Hacker News new | ask | show | jobs
by imiric 1661 days ago
> This seems like an insane stance to have, it's like saying businesses should ship their own stock, using their own drivers, and their in-house made cars and planes and in-house trained pilots.

> Heck, why stop at having servers on-site? Cast your own silicon waffers, after all you don't want spectrum exploits.

That's an overblown argument. Nobody is saying that, but it's clear that businesses that maintain their own infrastructure would've avoided today's AWS' outage. So just avoiding a single level of abstraction would've kept your company running today.

> Because you are worst at it. If a specialist is this bad, and the market is fully open, then it's because the problem is hard.

The problem is hard mostly because of scale. If you're a small business running a few websites with a few million hits per month, it might be cheaper and easier to colocate a few servers and hire a few DevOps or old-school sysadmins to administer the infrastructure. The tooling is there, and is not much more difficult to manage than a hundred different AWS products. I'm actually more worried about the DevOps trend where engineers are trained purely on cloud infrastructure and don't understand low-level tooling these systems are built on.

> AWS has fewer outages in one zone alone than the best self-hosted institutions, your facebooks and petagons. In-house servers would lead to an insane amount of outage.

That's anecdotal and would depend on the capability of your DevOps team and your in-house / colocation facility.

> And guess what? AWS (and all other IAAS providers) will beg you to use multiple region because of this. The team/person that has millions of dollars a day staked on a single AWS region is an idiot and could not be entrusted to order a gaming PC from newegg, let alone run an in-house datacenter.

Oh great, so the solution is to put even more of our eggs in a single provider's basket? The real solution would be having failover to a different cloud provider, and the infrastructure changes needed for that are _far_ from trivial. Even with that, there's only 3 major cloud providers you can pick from. Again, colocation in a trusted datacenter would've avoided all of this.

4 comments

>, but it's clear that businesses that maintain their own infrastructure would've avoided today's AWS' outage.
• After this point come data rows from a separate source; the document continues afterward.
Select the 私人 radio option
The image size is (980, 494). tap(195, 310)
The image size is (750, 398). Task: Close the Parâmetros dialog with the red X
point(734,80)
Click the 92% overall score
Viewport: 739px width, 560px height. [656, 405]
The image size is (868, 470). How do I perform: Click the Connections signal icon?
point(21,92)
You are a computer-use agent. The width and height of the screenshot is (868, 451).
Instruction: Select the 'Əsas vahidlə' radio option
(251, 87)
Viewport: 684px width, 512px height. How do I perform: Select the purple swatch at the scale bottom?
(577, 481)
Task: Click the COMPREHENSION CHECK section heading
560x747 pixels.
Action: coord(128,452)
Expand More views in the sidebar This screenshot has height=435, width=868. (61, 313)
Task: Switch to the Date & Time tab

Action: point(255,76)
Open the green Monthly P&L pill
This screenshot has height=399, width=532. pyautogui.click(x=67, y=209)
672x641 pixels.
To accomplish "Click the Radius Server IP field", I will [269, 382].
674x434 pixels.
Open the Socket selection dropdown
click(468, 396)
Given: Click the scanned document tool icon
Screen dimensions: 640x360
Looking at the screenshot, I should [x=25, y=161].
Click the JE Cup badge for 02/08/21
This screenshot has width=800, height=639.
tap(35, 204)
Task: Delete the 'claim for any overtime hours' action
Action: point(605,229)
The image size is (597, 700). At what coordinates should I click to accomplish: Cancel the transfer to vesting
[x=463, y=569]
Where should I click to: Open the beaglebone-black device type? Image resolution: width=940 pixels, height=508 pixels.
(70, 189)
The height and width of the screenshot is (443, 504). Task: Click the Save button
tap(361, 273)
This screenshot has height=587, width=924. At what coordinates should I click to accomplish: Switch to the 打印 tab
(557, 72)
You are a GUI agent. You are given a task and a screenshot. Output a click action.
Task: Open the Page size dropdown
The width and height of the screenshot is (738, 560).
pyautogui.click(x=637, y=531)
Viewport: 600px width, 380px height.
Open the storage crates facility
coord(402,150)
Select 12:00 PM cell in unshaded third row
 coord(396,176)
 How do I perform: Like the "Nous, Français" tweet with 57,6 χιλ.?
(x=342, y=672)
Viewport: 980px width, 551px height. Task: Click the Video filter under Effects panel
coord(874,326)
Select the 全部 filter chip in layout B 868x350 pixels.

When Netflix was running its own datacenters in 2008, they had a 3 day outage from a database corruption and couldn't ship DVDs to customers. That was the disaster that pushed CEO Reed Hastings to get out of managing his own datacenters and migrate to AWS.

The flaw in the reasoning that running your own hardware would avoid today's outage is that it doesn't also consider the extra unplanned outages on other days because your homegrown IT team (especially at non-tech companies) isn't as skilled as the engineers working at AWS/GCP/Azure.

The flaw in your reasoning is that the complexity of the problem is even remotely the same. Most AWS outages are control plane related.
> it's clear that businesses that maintain their own infrastructure would've avoided today's AWS' outage.

Sure, that's trivially obvious. But how many other outages would they have had instead because they aren't as experienced at running this sort of infrastructure as AWS is?

You seem to be arguing from the a priori assumption that rolling your own is inherently more stable than renting infra from AWS, without actually providing any justification for that assumption.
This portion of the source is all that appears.